## PROBLEM REQUIREMENTS
At the line containing "The image size is (565, 565).", start repeating the entries exactly, and continue through the last line.

## AVAILABLE DATA
* * *

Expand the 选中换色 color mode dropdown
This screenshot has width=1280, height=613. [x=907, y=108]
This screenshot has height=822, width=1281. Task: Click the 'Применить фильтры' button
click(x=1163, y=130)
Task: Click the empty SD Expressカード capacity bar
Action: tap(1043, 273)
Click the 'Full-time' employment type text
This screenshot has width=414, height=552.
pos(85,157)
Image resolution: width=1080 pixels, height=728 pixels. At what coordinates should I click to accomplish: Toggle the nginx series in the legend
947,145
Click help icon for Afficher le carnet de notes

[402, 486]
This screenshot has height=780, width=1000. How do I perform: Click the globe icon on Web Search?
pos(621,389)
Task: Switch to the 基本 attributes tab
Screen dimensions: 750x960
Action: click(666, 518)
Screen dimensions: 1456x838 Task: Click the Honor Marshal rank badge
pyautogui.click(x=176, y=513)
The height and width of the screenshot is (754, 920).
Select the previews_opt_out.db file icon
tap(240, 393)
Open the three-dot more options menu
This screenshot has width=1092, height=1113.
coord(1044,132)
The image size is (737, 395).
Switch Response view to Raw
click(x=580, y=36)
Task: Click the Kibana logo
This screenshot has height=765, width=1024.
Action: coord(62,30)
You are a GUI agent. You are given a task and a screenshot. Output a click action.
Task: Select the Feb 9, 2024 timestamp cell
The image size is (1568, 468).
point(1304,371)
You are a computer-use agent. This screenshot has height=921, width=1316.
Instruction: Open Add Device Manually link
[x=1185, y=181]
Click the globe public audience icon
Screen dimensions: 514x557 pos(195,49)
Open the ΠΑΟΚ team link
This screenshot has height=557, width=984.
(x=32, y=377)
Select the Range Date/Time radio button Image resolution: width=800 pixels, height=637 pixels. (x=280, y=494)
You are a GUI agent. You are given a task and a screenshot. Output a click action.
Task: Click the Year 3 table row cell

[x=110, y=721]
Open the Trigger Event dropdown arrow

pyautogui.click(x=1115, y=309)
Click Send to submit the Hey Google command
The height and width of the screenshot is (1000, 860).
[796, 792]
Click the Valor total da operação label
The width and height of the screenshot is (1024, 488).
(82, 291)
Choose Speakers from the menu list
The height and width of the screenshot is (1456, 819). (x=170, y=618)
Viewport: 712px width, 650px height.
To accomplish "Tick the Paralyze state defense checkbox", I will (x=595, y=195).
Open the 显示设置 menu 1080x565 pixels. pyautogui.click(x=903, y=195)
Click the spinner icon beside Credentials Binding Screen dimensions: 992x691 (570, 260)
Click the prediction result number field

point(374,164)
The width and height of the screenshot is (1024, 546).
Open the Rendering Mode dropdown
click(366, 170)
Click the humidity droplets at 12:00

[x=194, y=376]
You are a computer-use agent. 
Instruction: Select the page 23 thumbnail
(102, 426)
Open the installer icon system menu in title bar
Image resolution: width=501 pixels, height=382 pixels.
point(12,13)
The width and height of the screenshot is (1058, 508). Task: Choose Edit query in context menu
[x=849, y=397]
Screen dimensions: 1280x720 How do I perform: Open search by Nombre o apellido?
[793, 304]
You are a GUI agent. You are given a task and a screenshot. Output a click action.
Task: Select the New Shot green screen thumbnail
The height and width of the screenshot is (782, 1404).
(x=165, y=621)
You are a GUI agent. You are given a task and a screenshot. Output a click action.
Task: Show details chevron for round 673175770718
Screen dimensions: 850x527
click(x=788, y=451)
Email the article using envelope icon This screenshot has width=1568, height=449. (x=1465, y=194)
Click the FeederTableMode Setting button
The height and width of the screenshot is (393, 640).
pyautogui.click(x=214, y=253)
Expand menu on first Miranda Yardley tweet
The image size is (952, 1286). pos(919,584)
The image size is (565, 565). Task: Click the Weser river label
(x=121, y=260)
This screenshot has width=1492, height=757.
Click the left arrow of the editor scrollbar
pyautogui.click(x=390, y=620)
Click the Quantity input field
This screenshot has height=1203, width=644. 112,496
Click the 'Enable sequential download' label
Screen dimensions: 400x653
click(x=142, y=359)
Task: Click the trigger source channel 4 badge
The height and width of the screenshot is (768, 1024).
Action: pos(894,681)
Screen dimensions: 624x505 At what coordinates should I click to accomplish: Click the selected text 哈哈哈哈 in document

* * *

## ANSWER TO THE PROBLEM
The image size is (565, 565). Task: Click the Weser river label
(x=121, y=260)
This screenshot has width=1492, height=757.
Click the left arrow of the editor scrollbar
pyautogui.click(x=390, y=620)
Click the Quantity input field
This screenshot has height=1203, width=644. 112,496
Click the 'Enable sequential download' label
Screen dimensions: 400x653
click(x=142, y=359)
Task: Click the trigger source channel 4 badge
The height and width of the screenshot is (768, 1024).
Action: pos(894,681)
Screen dimensions: 624x505 At what coordinates should I click to accomplish: Click the selected text 哈哈哈哈 in document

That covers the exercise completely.